*Given task*
Carry on the description of the semiconductor memory device, writing onward from its final sentence.

In the semiconductor memory device according to some embodiments, each of the first channel pattern AP1, the second channel pattern AP2, and the connection channel pattern AP_CP may include the first metal oxide pattern 111 and the second metal oxide pattern 112.

In FIG. 4, a height (in the third direction D3) from the upper surface of the bit-line BL to an uppermost surface 111_UUS of the first metal oxide pattern 111 may be equal to a height from the upper surface of the bit-line BL to an uppermost surface 112_UUS of the second metal oxide pattern 112 (e.g., H1).

In FIG. 5, based on the upper surface of the bit line BL, the uppermost surface 111_UUS of the first metal oxide pattern 111 may be lower than (e.g., closer to the bit-line BL in the third direction D3 than) the uppermost surface 112_UUS of the second metal oxide pattern 112.

In FIG. 6, based on the upper surface of the bit-line BL, the uppermost surface 111_UUS of the first metal oxide pattern 111 may be higher than the uppermost surface 112_UUS of the second metal oxide pattern 112.

The first word-line WL1 and the second word-line WL2 may be on the channel structure AP_ST. The first word-line WL1 and the second word-line WL2 may be in the channel trench CH_T.

Each of the first word-line WL1 and the second word-line WL2 may extend in the first direction D1. The first word-lines WL1 and the second word-lines WL2 may be alternately arranged in the second direction D2. The first word-line WL1 may be spaced apart from the second word-line WL2 in the second direction D2.

The first word-line WL1 and the second word-line WL2 may be spaced apart from the bit-line BL in the third direction D3. The first word-line WL1 and the second word-line WL2 may intersect the bit-line BL.

The first word-line WL1 and the second word-line WL2 may be on the horizontal portion AP_STH of the channel structure. The first word-line WL1 and the second word-line WL2 may be between the first vertical portion AP_STV1 of the channel structure and the second vertical portion AP_STV2 of the channel structure.

The first word-line WL1 may be on the first channel pattern AP1. The second word-line WL2 may be on the second channel pattern AP2. The first word-line WL1 and the second word-line WL2 may be between the first channel pattern AP1 and the second channel pattern AP2. The first channel pattern AP1 may be closer to the first word-line WL1 than it is to the second word-line WL2 (e.g., a distance from the first channel pattern AP1 to the first word-line WL1 may be less than a distance from the first channel pattern AP1 to the second word-line WL2). The second channel pattern AP2 may be closer to the second word-line WL2 than it is to the first word-line WL1.

Each of the first word-line WL1 and the second word-line WL2 may have a width in the second direction D2. A width of a portion of the first word-line WL1 overlapping the channel structure AP_ST (e.g., in the third direction D3) may be different from a width of a portion of the first word-line WL1 that does not overlap the channel structure AP_ST in the third direction D3. A width of a portion of the second word-line WL2 overlapping the channel structure AP_ST in the third direction D3 may be different from a width of a portion of the second word-line WL2 that does not overlap the channel structure AP_ST in the third direction D3.

*Supplied data*
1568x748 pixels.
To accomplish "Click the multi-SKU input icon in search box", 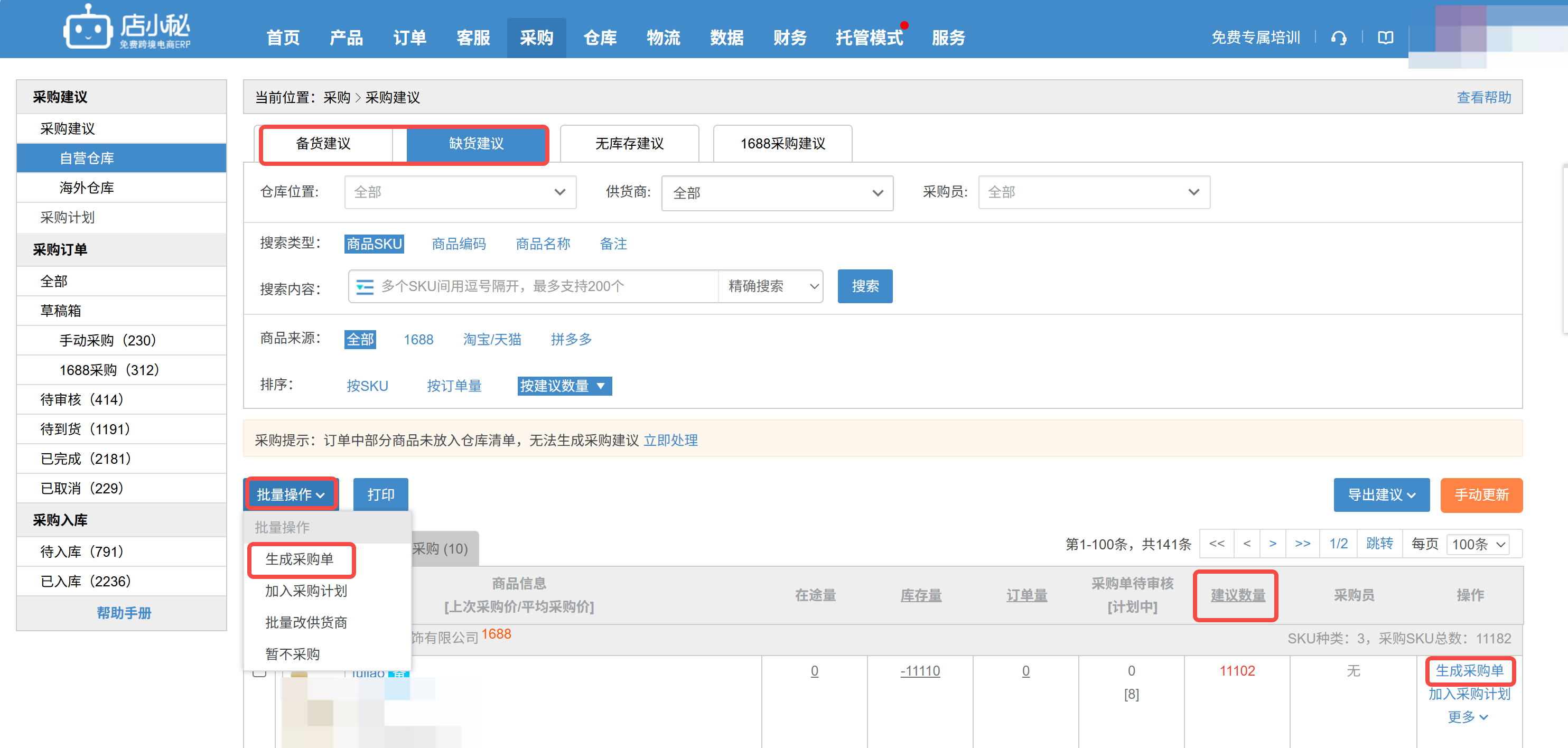I will coord(364,287).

*Expected answer*
In an implementation, each of the first word-line WL1 and the second word-line WL2 may include a first portion WLa and a second portion WLb. A width of the first portion WLa in the second direction D2 may be smaller than a width of the second portion WLb in the second direction D2. In an implementation, the first portion WLa may be on the channel structure AP_ST. The first portion WLa may be on the first channel pattern AP1 or on the second channel pattern AP2.

Each of the first word-line WL1 and the second word-line WL2 may include the first portions WLa and the second portions WLb alternately arranged along the first direction D1. Each of the channel structures AP_ST may be between the second portions WLb adjacent to each other in the first direction D1. In the first word-line WL1, each of the first active patterns AP1 may be between the second portions WLb of the first word-line WL adjacent to each other in the first direction D1. In the second word line WL2, each of the second active patterns AP2 may be between the second portions WLb of the second word-line WL2 adjacent to each other in the first direction D1.

The channel structure AP_ST may not be below the second portion WLb of the word-line. In an implementation, a height of the first portion WLa of the word-line may be smaller than a height of the second portion WLb of the word-line.

Each of the first and second word-lines WL1 and WL2 may include a conductive material, e.g., doped polysilicon, a conductive metal nitride, a conductive metal silicon nitride, a metal carbonitride, a conductive metal silicide, a conductive metal oxide, a two-dimensional material, a metal, or a metal alloy.

Each of the first and second word-lines WL1 and WL2 may include an upper surface WL_US and a lower surface opposite to each other in the third direction D3. The lower surface of each of the first and second word-lines WL1 and WL2 may face the bit-line BL.

In an implementation, as illustrated in FIG. 4, the upper surface WL_US of each of the first and second word-lines WL1 and WL2 may be planar or flat. In an implementation, as illustrated in FIG. 7, the upper surface WL_US of each of the first and second word-lines WL1 and WL2 may be convexly rounded. In an implementation, as illustrated in FIG. 8, the upper surface WL_US of each of the first and second word-lines WL1 and WL2 may be concavely rounded.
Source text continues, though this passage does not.